Editor’s Note: In Richmond, Calif., a city long equated with high rates of crime and poverty, the local police have taken steps in recent years to improve relations with the communities they serve. Richmond Chief of Police Chris Magnus turned out at a recent local rally against police brutality. The rally was one of many protests being staged in cities across the country in the wake of grand jury acquittals of white police officers in the killings of unarmed black men. He was interviewed by Richmond Pulse editor Malcolm Marshall.
The police and the community share a common goal. We want peaceful protests to be something that people feel comfortable participating in and to understand that the police are guardians, because we should be protecting people’s constitutional rights.
But we also want to send a message that we care about everyone in the community. This needs to be a partnership between police and persons of color, black, brown, whatever. We need to be working together.
Does the department have a history of being a part of protests in Richmond?

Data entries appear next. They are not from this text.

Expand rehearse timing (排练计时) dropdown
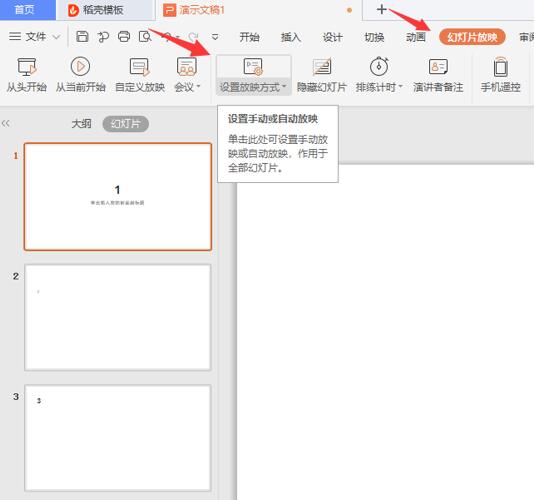The image size is (535, 500). (x=401, y=87)
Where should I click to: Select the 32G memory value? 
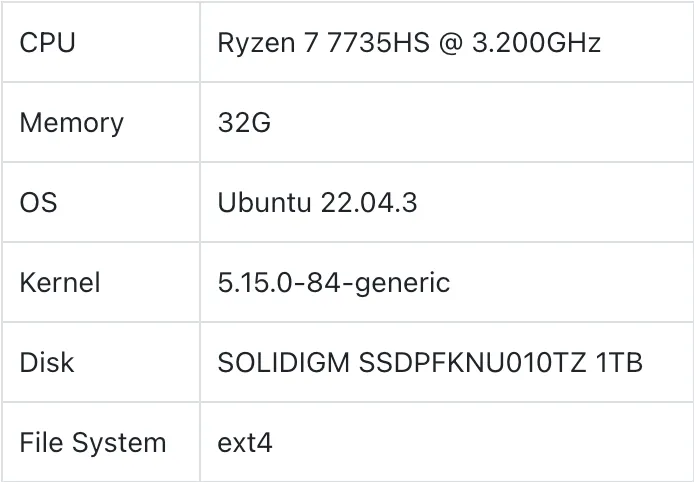point(244,123)
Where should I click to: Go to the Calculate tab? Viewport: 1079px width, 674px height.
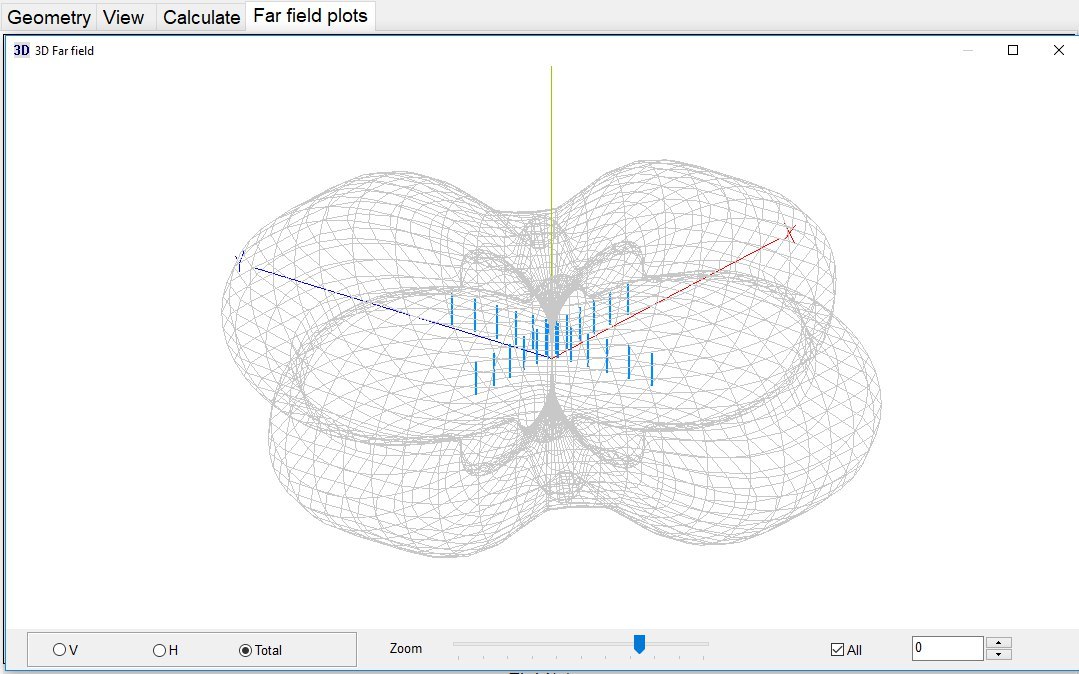(201, 17)

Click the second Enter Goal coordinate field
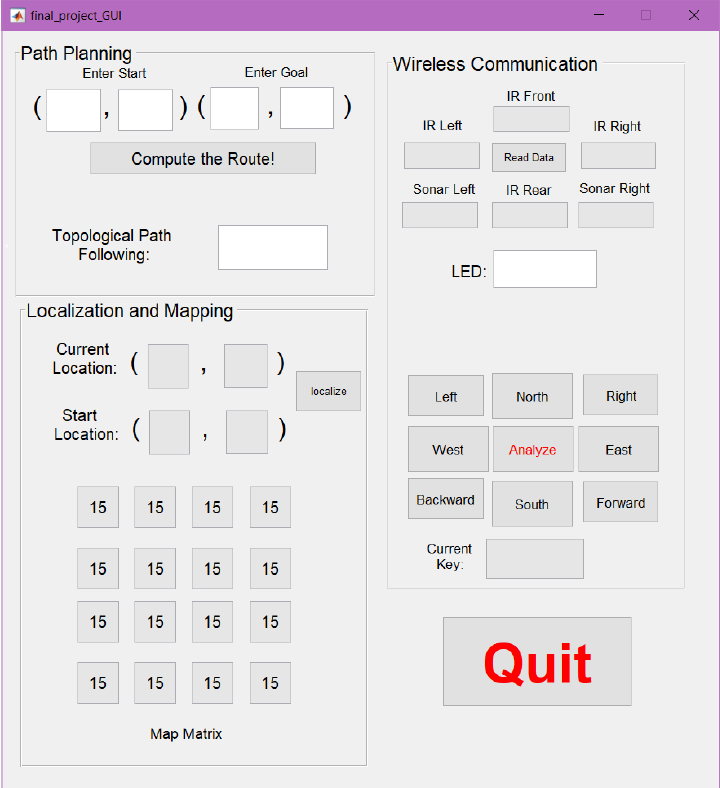(306, 108)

We’ve been stewards of public safety, when there’ve been protests related to Chevron, protests around environmental issues, protests about political issues. It’s our job to make sure that everyone’s voice can be heard and that people feel safe exercising their First Amendment rights.
A few weeks ago, you spoke at the peace rally in honor of Rodney Frazier, the 16-year-old who was murdered in front of his home in unincorporated North Richmond, which isn’t technically in your jurisdiction. Why did you choose to lend your presence and words to the community at that event?
He was a young man who was very much tied into our greater Richmond community. This was less about jurisdictional lines and more about finding common ground and working together to prevent future homicides, whether they’re in unincorporated Richmond or in the City of Richmond. We need to be joining together, and I think that was an important opportunity to do that.
Your department first tried out using body cameras on four officers out on patrol in October 2013 and now has a plan to have all officers wearing body cameras by the end of January. How do you think they can help?
I think the cameras provide an opportunity to show the community that we really are committed to professional policing, that we’re transparent in what we do, that we understand the importance of accountability, and I think they’re going to protect not only the public but police officers as well. Sometimes there are complaints against officers that really are baseless, but if there are actually issues and times where officers do behave inappropriately, we want a record of that as well, so we can address it and make things better.
What are some of the challenges of having police use cameras?
The challenges involve privacy. People are concerned about how long we keep that kind of video evidence, especially if we’re wearing it into their homes, on calls for service or circumstances like that. So that’s one issue. I think police officers are concerned about how and when they’re used. They don’t want every private conversation that they have recorded, and I can understand that.
The other challenge, of course, as we’ve seen even in the news lately, is even when you’re wearing a camera, it may not show everything. It doesn’t necessarily show the totality of the circumstance.
So these are all things we’re going to have to work through, but I think there’s still a net benefit, and I think that’s one of the reasons why even police unions in most places have come around to support body cameras. Because they see that this is going to be a net benefit for not only the police department but the community as well.